▶ [Questions to answer]
A. From the dissertation record on a trauma curriculum, list every member of the multi-disciplinary treatment team whose perspectives the study examined.
B. Using the dissertation record on a trauma curriculum, decide whether each of the following statements agrees with it. (i) Focus groups and key informant interviews were used to evaluate the multi-disciplinary team's perceptions. (ii) The study identified 43 themes. (iii) The case consultation meetings took place weekly.

▶ [Selected text]
Barbara Peck

Defense Date


Graduation Date

Fall 2004


Immediate Access

Submission Type


Degree Name



Counselor Education and Supervision (ExCES)


School of Education

Committee Chair

Lisa Lopez Levers

Committee Member

Cindy Levine-Hatch

Committee Member

Emma C. Mosley


effects of trauma, group trauma curriculum, sensory motor, trauma interventions


A trauma curriculum was introduced at a child and adolescent partial hospitalization program. This study examined (a) the impact of the trauma curriculum on the partial hospitalization program; (b) the perspectives of the multi-disciplinary treatment team--teachers, teacher aides, trauma clinicians for the children and adolescents in the partial program, parents/caregivers, the facility's psychiatric nurse, the facility's medical director, and county program specialists--and a panel of expert practitioners toward the curriculum, and (c) any changes in the perspectives of the multi-disciplinary treatment team concerning the concept of trauma and its effects. To answer the research questions of this qualitative study, an evaluative case study, using an observer-participant, method was used. Focus groups and key informant interviews were conducted to evaluate the perceptions of the multi-disciplinary team. A focus group was held with expert practitioners to ascertain their evaluation of the trauma curriculum. Transcriptions of the audio-taped interviews were evaluated and emerging themes were noted. A total of 34 themes was identified. Using the proceedings of the focus group with the expert practitioners, the themes were subsumed within one or more of three cultural categories--organizational, clinical, and psycho-social. These findings led to several conclusions: (a) the sensory motor curriculum implemented in the trauma groups at a children's partial program should be continued; (b) the twice-monthly case consultation meetings with the professional staff at the partial hospitalization program should continue with a consultant experienced in the field of trauma; (c) a task force of parents and professional staff should be formed and make recommendations for a parent group to complement the trauma groups needs to be implemented; (d) improved communications for all staff regarding the structure of the trauma groups and the specific needs of the children and adolescents is needed; and (e) academic programs need to address trauma theory and the effects of trauma in counselor education curricula.

▶ [Information]

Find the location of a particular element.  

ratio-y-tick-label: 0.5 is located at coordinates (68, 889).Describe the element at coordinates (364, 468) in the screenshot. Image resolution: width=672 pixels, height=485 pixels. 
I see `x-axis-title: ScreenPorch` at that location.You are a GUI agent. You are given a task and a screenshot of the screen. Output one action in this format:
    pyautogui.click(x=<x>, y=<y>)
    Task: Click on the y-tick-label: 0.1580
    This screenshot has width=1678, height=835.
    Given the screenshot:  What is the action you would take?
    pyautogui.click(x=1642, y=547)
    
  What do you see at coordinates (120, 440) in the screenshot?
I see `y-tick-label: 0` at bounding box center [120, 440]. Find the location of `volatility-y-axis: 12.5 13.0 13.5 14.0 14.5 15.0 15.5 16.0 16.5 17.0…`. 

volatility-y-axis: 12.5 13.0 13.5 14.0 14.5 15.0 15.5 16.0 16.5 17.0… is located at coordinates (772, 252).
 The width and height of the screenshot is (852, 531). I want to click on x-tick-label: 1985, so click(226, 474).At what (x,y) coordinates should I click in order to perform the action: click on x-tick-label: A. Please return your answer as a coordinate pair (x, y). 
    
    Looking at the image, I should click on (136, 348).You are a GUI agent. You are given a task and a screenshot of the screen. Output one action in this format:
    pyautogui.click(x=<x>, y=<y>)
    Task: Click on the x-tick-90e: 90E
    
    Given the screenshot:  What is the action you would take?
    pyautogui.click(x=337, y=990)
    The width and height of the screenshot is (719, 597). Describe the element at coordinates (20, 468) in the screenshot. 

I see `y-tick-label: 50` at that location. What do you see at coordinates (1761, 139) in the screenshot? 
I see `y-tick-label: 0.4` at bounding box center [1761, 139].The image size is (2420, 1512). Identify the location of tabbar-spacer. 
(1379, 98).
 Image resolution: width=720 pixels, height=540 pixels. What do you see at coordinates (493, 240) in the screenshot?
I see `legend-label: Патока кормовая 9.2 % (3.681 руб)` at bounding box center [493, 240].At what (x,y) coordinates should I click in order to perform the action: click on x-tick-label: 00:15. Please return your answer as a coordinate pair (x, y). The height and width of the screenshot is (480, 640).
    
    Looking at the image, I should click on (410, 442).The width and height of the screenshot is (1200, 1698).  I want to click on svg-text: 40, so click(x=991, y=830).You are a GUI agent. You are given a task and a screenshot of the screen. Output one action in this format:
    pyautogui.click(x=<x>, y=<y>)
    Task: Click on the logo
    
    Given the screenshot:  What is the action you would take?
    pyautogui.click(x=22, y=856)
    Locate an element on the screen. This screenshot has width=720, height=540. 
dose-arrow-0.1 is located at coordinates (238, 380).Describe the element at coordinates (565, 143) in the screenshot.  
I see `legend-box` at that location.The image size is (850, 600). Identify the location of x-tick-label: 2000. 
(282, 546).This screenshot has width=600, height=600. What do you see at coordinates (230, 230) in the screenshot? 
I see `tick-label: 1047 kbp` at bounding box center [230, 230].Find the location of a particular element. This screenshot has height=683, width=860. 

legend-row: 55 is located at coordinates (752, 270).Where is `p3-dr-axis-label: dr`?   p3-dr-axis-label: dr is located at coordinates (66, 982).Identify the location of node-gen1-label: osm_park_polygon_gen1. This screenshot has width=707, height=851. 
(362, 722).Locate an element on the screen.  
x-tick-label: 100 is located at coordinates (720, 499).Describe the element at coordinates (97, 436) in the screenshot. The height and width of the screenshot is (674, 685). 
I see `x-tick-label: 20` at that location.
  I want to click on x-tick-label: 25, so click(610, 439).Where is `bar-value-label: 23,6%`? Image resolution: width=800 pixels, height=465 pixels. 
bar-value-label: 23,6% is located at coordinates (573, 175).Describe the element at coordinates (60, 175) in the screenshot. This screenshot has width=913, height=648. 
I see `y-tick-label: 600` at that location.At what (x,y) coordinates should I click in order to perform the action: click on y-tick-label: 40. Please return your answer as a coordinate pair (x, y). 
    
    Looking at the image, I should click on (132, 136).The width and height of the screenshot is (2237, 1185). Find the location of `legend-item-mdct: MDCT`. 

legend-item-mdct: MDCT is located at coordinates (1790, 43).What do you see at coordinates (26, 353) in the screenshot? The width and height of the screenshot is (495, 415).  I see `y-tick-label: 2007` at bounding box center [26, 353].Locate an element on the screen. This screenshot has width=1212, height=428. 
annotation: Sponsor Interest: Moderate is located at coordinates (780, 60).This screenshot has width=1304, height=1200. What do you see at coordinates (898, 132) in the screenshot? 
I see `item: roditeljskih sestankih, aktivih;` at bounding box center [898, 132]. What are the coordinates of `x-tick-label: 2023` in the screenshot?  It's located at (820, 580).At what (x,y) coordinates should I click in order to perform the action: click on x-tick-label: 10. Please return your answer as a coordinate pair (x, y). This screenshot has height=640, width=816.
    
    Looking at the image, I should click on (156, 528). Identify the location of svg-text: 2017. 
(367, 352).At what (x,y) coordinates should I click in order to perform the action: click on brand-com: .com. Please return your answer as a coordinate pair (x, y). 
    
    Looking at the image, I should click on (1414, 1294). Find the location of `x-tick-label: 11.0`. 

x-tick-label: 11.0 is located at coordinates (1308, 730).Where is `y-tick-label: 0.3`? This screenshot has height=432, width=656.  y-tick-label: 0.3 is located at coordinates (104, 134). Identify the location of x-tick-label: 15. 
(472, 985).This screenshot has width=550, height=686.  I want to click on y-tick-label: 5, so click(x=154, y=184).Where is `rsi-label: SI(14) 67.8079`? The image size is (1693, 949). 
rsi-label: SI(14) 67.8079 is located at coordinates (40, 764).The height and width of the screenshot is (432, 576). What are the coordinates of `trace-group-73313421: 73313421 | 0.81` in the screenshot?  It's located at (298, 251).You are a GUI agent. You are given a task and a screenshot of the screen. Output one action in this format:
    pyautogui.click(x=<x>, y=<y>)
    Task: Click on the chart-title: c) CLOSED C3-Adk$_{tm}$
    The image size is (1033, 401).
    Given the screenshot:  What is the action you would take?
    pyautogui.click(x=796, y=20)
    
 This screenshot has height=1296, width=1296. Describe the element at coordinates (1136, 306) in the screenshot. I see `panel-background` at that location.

▶ [Results for the exercise]
A.
1. Teachers
2. Teacher aides
3. Trauma clinicians for the children and adolescents in the partial program
4. Parents/caregivers
5. The facility's psychiatric nurse
6. The facility's medical director
7. County program specialists

B.
(i) Yes: "Focus groups and key informant interviews were conducted to evaluate the perceptions of the multi-disciplinary team."
(ii) No: "A total of 34 themes was identified."
(iii) No: "the twice-monthly case consultation meetings with the professional staff at the partial hospitalization program should continue"